From his prepared text:

I am honored to be with you today and was pleased to receive your invitation to speak to this conference of The Pontifical Academy of Social Sciences. Today we celebrate the encyclical Centesimus Annus and reflect on its meaning for our world a quarter-century after it was presented by Pope John Paul II. With the fall of Communism, Pope John Paul II gave a clarion call for human freedom in its truest sense: freedom that defends the dignity of every person and that is always oriented towards the common good. The Church’s social teachings, stretching back to the first modern encyclical about the industrial economy, Rerum Novarum in 1891, to Centesimus Annus, to Pope Francis’s inspiring encyclical Laudato Si’ this past year, have grappled with the challenges of the market economy. There are few places in modern thought that rival the depth and insight of the Church’s moral teachings on the market economy. Over a century ago, Pope Leo XIII highlighted economic issues and challenges in Rerum Novarum that continue to haunt us today, such as what he called “the enormous wealth of a few as opposed to the poverty of the many.” And let us be clear.

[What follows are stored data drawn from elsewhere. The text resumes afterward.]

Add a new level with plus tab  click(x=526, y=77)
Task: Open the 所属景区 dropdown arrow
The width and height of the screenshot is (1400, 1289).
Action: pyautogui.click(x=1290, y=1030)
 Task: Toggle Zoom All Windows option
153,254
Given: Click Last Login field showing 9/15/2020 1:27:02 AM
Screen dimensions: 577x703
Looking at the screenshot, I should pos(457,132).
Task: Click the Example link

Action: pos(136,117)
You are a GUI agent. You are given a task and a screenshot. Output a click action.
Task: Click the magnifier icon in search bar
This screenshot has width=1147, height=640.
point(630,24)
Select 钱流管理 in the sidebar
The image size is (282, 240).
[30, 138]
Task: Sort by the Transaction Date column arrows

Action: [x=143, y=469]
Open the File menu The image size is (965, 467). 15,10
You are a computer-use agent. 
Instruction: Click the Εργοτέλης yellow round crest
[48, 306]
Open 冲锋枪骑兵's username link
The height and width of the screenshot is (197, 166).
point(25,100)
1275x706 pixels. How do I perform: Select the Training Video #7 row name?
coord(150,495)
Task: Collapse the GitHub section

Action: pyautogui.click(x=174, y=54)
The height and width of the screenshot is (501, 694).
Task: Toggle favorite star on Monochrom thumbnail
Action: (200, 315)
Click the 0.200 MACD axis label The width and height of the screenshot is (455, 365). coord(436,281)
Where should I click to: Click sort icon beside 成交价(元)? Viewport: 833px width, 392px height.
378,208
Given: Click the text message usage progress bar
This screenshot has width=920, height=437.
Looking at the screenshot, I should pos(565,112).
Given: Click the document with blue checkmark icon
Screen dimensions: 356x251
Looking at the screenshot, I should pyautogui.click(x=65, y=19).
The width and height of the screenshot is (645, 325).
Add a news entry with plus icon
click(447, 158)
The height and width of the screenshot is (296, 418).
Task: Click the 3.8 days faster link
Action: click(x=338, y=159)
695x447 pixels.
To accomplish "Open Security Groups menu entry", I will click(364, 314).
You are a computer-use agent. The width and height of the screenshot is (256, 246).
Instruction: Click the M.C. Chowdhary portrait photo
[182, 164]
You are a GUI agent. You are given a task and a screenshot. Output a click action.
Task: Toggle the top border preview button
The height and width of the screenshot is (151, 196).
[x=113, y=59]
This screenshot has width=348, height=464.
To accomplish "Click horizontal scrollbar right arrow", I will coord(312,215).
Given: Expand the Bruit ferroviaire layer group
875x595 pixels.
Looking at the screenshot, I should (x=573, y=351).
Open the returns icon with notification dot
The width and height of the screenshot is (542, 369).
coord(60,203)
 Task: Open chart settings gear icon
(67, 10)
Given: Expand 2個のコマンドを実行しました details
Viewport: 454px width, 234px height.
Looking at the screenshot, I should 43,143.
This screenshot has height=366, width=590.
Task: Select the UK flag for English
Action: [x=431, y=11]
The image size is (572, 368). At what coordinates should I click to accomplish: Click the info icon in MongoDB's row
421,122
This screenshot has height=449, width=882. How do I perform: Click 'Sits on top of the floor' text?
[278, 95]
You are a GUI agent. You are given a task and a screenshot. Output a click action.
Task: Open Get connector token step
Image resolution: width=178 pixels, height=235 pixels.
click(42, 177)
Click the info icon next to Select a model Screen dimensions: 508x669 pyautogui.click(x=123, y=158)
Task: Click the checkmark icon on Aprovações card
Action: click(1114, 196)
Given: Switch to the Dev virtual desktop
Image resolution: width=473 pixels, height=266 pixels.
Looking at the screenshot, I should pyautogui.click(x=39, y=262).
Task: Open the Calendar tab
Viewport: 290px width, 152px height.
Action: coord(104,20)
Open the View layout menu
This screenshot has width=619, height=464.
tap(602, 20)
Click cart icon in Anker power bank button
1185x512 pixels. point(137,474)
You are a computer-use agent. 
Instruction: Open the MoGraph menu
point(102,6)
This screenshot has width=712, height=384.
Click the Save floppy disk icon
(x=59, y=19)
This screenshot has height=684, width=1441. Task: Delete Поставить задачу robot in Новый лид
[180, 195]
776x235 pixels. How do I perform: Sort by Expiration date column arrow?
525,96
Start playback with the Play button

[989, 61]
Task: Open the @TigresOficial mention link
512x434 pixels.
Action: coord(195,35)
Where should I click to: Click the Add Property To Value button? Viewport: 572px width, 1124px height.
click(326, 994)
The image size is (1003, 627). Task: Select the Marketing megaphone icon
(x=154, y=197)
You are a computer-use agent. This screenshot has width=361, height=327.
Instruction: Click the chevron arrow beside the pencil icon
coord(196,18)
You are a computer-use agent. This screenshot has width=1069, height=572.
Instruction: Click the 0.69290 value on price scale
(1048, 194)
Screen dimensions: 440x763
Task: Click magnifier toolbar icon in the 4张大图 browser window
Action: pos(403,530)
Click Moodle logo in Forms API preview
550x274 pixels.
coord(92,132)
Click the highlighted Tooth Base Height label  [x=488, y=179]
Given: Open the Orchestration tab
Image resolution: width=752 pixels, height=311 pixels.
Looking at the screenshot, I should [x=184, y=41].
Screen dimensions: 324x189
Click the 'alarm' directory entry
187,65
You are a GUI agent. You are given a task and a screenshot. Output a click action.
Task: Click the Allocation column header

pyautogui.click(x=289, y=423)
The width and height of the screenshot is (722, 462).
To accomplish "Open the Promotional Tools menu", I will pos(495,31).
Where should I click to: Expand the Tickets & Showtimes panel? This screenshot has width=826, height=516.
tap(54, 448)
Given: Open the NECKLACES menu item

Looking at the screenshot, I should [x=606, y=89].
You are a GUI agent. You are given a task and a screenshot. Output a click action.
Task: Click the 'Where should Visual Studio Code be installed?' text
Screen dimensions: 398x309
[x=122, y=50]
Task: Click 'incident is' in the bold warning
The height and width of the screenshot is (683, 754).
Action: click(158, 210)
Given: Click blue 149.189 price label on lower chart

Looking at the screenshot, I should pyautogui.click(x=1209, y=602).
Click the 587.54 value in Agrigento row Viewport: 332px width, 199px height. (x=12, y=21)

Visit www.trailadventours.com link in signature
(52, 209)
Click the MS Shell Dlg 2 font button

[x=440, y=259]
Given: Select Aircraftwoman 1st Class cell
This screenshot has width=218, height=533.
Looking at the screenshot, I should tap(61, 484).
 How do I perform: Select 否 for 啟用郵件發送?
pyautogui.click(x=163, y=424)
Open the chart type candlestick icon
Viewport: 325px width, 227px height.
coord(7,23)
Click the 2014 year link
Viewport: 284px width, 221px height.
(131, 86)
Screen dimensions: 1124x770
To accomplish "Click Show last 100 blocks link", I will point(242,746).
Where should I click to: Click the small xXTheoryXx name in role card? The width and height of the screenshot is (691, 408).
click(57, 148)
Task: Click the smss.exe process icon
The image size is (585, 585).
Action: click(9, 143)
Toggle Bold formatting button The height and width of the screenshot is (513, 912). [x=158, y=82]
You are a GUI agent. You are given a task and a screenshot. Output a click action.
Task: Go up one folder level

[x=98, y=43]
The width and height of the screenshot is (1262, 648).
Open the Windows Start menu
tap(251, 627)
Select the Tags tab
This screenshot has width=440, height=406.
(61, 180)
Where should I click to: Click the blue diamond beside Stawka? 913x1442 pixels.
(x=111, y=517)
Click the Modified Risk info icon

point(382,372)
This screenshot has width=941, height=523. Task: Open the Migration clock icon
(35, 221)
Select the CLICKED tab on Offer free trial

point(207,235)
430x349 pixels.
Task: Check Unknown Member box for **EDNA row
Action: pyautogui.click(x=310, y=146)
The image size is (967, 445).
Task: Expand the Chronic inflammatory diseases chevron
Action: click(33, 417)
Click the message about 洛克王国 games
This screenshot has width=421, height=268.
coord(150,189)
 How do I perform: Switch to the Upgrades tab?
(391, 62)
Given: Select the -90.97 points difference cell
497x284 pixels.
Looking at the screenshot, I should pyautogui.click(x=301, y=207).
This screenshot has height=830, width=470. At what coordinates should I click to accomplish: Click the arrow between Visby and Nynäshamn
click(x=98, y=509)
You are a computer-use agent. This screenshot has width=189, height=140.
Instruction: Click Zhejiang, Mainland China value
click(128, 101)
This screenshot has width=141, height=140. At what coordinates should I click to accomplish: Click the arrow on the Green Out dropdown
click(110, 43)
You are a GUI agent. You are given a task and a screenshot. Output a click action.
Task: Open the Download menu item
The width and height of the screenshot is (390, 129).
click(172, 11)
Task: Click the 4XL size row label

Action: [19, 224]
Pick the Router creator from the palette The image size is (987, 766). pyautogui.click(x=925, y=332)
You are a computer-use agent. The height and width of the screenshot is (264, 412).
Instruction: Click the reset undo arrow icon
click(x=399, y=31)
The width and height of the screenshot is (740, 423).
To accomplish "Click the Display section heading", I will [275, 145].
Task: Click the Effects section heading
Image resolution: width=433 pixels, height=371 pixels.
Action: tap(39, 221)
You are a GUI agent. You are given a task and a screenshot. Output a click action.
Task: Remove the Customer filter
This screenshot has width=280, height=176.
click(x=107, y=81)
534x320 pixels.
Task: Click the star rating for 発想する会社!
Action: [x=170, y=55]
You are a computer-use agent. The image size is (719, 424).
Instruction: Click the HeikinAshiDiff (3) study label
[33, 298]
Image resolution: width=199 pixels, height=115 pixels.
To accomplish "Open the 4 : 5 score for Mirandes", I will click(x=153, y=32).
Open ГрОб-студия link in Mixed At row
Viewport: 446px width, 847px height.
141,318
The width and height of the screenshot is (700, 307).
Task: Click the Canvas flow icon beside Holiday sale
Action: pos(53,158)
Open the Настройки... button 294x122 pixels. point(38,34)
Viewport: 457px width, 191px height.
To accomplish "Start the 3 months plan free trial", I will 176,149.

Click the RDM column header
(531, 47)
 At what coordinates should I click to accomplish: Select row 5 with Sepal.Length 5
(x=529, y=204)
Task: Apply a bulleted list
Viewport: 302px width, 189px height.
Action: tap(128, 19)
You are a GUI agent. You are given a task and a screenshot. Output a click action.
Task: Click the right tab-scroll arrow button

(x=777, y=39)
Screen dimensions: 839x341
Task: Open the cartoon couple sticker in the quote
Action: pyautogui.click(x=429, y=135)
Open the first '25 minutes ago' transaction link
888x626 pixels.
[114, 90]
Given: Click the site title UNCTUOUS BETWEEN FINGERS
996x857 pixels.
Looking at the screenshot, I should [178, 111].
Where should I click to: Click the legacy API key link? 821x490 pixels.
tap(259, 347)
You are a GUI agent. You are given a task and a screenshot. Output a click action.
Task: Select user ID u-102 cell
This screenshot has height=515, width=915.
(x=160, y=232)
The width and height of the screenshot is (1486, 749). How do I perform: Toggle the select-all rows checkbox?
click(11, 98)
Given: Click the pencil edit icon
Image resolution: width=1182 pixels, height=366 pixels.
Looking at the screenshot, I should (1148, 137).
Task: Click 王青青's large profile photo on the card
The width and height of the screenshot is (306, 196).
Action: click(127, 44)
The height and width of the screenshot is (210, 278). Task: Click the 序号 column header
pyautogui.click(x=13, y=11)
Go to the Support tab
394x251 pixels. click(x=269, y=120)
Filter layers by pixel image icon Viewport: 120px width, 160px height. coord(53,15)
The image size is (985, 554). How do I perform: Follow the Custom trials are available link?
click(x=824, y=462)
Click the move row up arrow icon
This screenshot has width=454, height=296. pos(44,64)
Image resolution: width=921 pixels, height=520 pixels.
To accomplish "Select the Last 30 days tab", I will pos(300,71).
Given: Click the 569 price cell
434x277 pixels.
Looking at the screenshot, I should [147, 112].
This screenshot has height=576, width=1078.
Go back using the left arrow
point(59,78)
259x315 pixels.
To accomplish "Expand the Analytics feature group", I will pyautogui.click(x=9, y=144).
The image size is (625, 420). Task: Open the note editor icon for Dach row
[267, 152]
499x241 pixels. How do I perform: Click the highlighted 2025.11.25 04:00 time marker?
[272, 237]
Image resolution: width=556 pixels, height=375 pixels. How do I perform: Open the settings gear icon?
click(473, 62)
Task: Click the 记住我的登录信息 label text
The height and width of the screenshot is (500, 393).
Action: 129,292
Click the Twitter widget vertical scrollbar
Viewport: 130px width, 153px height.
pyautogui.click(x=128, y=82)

That situation is worse today. In the year 2016, the top one percent of the people on this planet own more wealth than the bottom 99 percent, while the wealthiest 60 people – 60 people – own more than the bottom half – 3 1/2 billion people. At a time when so few have so much, and so many have so little, we must reject the foundations of this contemporary economy as immoral and unsustainable. The words of Centesimus Annus likewise resonate with us today.